EXERCISE REQUIREMENTS: A complete answer includes every line below with the word "toolbar".

-------- ENTRIES SUPPLIED

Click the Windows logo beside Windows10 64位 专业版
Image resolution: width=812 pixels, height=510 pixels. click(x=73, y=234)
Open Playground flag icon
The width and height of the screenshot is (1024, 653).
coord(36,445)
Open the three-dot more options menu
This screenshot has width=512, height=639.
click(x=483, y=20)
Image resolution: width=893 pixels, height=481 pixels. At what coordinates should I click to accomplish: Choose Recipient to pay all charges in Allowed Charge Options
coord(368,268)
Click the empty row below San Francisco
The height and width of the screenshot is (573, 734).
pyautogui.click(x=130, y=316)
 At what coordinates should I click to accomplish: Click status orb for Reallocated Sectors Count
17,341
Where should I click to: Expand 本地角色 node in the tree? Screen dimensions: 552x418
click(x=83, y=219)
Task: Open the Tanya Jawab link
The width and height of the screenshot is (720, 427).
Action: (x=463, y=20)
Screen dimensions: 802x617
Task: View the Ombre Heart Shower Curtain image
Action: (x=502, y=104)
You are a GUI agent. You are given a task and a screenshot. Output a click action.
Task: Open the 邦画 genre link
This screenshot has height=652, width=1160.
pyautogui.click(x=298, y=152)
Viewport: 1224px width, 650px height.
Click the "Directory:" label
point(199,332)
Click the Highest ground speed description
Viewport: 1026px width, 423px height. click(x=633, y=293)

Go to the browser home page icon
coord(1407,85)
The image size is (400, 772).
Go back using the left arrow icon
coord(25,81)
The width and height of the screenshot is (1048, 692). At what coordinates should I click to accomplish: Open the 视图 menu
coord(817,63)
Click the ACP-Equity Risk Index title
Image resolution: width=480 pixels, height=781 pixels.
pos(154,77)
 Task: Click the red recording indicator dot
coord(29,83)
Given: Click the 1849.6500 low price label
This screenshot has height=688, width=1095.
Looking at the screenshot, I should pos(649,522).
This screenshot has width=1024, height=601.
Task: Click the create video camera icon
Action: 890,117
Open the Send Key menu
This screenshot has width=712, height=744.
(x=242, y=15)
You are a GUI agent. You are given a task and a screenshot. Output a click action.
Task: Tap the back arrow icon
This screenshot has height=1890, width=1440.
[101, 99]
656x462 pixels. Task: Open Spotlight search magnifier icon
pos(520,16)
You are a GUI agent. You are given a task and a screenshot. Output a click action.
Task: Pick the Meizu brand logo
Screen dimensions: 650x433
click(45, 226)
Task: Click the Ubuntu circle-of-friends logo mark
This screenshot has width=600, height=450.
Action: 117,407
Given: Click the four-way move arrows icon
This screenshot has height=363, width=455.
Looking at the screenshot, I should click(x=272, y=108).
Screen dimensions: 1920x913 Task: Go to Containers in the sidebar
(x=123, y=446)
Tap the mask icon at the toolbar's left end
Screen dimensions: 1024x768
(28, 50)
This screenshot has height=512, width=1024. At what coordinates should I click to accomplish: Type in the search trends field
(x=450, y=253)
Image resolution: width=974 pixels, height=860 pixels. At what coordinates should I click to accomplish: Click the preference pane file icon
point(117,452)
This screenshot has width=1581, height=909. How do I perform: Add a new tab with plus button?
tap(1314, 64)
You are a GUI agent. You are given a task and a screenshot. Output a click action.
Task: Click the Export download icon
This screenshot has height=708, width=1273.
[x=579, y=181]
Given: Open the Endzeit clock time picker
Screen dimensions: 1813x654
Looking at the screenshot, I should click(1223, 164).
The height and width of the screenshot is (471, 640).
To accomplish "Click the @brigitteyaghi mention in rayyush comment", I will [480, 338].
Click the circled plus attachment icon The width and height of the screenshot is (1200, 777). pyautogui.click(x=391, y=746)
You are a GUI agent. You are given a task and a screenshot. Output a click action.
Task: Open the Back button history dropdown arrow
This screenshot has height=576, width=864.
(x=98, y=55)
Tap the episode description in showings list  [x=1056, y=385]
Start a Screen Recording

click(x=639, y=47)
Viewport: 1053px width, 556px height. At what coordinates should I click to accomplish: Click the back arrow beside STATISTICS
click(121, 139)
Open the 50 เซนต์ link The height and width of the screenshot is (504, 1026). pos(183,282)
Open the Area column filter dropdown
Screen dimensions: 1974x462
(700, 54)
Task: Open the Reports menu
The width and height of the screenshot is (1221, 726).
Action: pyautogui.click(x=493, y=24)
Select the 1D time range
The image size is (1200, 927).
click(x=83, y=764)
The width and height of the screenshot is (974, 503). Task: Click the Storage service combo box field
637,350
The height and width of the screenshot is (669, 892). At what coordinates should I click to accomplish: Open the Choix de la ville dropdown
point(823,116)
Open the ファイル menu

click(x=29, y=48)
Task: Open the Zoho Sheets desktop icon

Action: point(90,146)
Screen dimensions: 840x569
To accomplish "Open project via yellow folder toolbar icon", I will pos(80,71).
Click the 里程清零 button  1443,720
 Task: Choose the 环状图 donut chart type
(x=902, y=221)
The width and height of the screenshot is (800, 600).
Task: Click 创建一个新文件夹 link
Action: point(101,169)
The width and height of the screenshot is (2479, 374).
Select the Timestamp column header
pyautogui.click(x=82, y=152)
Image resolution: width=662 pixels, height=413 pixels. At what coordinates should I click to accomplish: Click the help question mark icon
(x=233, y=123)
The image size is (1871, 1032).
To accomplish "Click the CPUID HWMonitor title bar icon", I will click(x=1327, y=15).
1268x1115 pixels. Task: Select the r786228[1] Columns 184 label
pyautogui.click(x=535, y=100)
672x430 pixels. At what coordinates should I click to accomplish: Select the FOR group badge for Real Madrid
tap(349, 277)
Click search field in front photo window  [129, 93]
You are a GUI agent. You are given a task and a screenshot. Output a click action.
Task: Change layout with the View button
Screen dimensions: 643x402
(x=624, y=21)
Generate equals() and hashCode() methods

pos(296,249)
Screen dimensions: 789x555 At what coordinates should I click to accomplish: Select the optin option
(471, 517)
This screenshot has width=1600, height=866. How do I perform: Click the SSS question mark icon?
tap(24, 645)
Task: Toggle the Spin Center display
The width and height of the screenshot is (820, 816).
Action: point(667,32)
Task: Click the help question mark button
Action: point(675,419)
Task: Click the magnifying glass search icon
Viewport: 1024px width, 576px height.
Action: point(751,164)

----------------

EXERCISE OUTPUT:
Tap the mask icon at the toolbar's left end
To accomplish "Open project via yellow folder toolbar icon", I will pos(80,71).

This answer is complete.